Eostre is an Anglo-Saxon goddess of spring and dawn, mentioned by the Venerable Bede in 725 CE as the deity for whom the month of Eostur-monath (roughly April) was named. The pagan English celebrated her festival in that month before their Christian conversion. Her name became the English word Easter.

Did Eostre really exist as a goddess?

The historical evidence for Eostre is limited to a single sentence in Bede’s De Temporum Ratione, but most scholars accept that this reflects a real Anglo-Saxon goddess. She belongs to the wider Indo-European family of dawn goddesses, including Greek Eos, Latin Aurora, and Vedic Ushas, all of whose names derive from a common root.

Did Easter come from Eostre?

The English word Easter and the German word Ostern both come from the Anglo-Saxon and continental Germanic names for the goddess and her month.

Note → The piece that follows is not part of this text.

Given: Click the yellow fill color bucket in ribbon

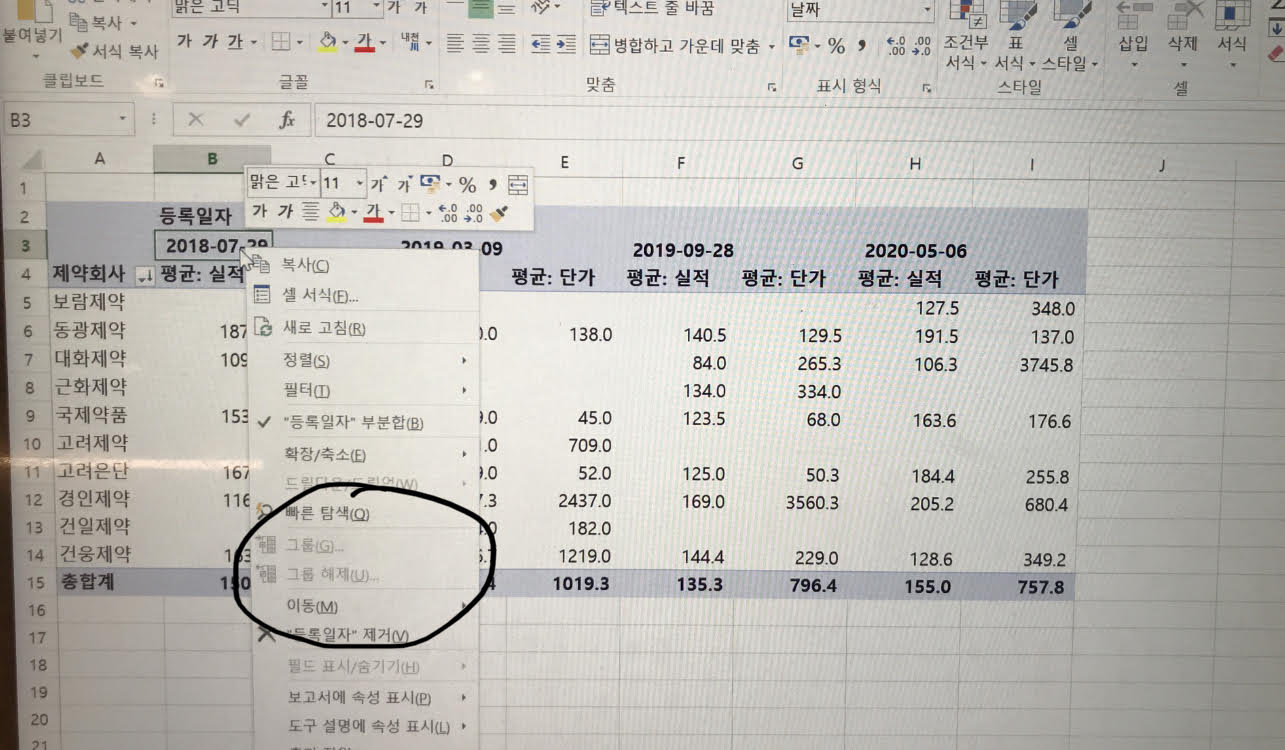Looking at the screenshot, I should tap(326, 43).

Most other European languages call the Christian feast Pascha or a derivative, drawn from the Hebrew Pesach. English and German are the unusual languages that kept the old goddess’s name when their speakers converted to Christianity.

Are the Easter Bunny and eggs really from Eostre?

The direct connection between Eostre and the hare or egg is largely a 19th-century reconstruction by Jacob Grimm, drawing on European folk customs that may or may not preserve genuinely ancient associations. The hare and the egg are widespread spring symbols across many cultures, and their place in modern Easter combines pre-Christian, Christian, and folk traditions.

Is Ostara the same goddess as Eostre?

Ostara is the continental Germanic counterpart to the Anglo-Saxon Eostre, reconstructed from month names like Old High German ostarmanoth. Both names derive from the same Proto-Germanic root meaning “dawn” or “east”, and most scholars treat them as the same deity in different regional forms.

How does Eostre fit into the Indo-European dawn goddesses?

The Greek Eos, Latin Aurora, Vedic Ushas, Lithuanian Ausrine, and Anglo-Saxon Eostre all share a common Proto-Indo-European root meaning “dawn”. The fact that so many widely separated cultures preserved a goddess of the same function with names from the same root suggests that the dawn was personified at the very root of the Indo-European linguistic family.